What is asked:
**a)** Translate this sentence from the induction proof into Spanish: "This confirms our base case."
**b)** Pick up the two-state induction proof after its final sentence and carry it through the induction step to the conclusion.

Passage:
--------
Suppose \(S=\\{0,1\\}\) and $$ p=\left(\begin{array}{cc} 1-\alpha & \alpha \\ \beta & 1-\beta \end{array}\right) $$ Use induction to show that $$ P_{\mu}\left(X_{n}=0\right)=\frac{\beta}{\alpha+\beta}+(1-\alpha-\beta)^{n}\left\\{\mu(0)-\frac{\beta}{\alpha+\beta}\right\\} $$

Short Answer

Expert verified
The statement \(P_{\mu}\left(X_{n}=0\right)=\frac{\beta}{\alpha+\beta}+(1-\alpha-\beta)^{n}\left\{\mu(0)-\frac{\beta}{\alpha+\beta}\right\}\) holds true for all \(n \ge 0\) as shown by the proof by induction elaborated in the steps above.

Step by step solution

01

Base Case

For the base case, when \(n=0,\) the expression becomes \(\mu(0)=\frac{\beta}{\alpha+\beta}+(1-\alpha-\beta)^{0}\left\{\mu(0)-\frac{\beta}{\alpha+\beta}\right\}.\) Simplifying, we get \(\mu(0)=\mu(0).\) This confirms our base case.
02

Induction Assumption

Next, let's assume the statement to be true for some \(n=k,\) i.e., \(P_{\mu}\left(X_{k}=0\right)=\frac{\beta}{\alpha+\beta}+(1-\alpha-\beta)^{k}\left\{\mu(0)-\frac{\beta}{\alpha+\beta}\right\}.\) This will be our induction assumption.
--------
Supplied data:
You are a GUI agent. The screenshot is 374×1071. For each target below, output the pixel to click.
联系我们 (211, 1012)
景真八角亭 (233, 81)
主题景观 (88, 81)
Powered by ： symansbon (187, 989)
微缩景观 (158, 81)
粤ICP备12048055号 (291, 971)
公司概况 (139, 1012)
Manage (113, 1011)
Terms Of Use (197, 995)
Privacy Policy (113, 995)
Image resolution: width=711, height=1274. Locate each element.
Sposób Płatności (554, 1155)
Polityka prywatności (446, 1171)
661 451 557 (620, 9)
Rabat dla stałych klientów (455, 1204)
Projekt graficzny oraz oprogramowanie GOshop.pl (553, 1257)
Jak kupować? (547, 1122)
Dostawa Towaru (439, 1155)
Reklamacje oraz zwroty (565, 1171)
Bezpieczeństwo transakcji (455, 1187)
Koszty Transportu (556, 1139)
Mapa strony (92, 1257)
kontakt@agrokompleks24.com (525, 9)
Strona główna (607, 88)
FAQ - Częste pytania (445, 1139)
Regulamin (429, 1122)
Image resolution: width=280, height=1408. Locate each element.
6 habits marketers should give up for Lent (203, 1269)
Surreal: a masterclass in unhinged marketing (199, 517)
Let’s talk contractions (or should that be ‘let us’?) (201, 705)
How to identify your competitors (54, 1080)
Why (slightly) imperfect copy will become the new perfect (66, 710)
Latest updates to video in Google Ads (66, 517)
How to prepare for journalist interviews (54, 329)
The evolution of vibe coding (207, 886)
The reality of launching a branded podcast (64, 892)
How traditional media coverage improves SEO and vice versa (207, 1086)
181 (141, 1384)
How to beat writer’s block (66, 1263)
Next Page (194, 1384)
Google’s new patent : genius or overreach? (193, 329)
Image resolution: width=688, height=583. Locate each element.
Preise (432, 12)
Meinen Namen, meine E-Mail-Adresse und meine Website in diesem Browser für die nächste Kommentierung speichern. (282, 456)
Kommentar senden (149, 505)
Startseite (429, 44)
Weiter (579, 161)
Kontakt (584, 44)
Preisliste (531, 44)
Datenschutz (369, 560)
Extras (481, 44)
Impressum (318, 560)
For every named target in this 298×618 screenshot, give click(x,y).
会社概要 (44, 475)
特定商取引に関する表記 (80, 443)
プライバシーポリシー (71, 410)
--------
Written answers:
**a)** Esto confirma nuestro caso base.

**b)**
03

Induction Step

Now, we need to show the statement holds for \(n=k+1\) if it holds for \(n=k.\) So, using the one-step transition probabilities, we have: \(P_{\mu}\left(X_{k+1}=0\right)=P_{\mu}\left(X_{1}=0,X_{k}=0\right) + P_{\mu}\left(X_{1}=1,X_{k}=0\right)\) which simplifies to \((1-\alpha)P_{\mu}\left(X_{k}=0\right) + \beta P_{\mu}\left(X_{k}=1\right).\) Replace \(P_{\mu}\left(X_{k}=0\right)\) using our induction assumption and simplify.
04

Simplifying the Induction Step

Substitute the induction assumption into the equation from Step 3, factor, and simplify. This results in \(P_{\mu}\left(X_{k+1}=0\right)=\frac{\beta}{\alpha+\beta}+(1-\alpha-\beta)^{k+1}\left\{\mu(0)-\frac{\beta}{\alpha+\beta}\right\}\), concluding our proof by induction.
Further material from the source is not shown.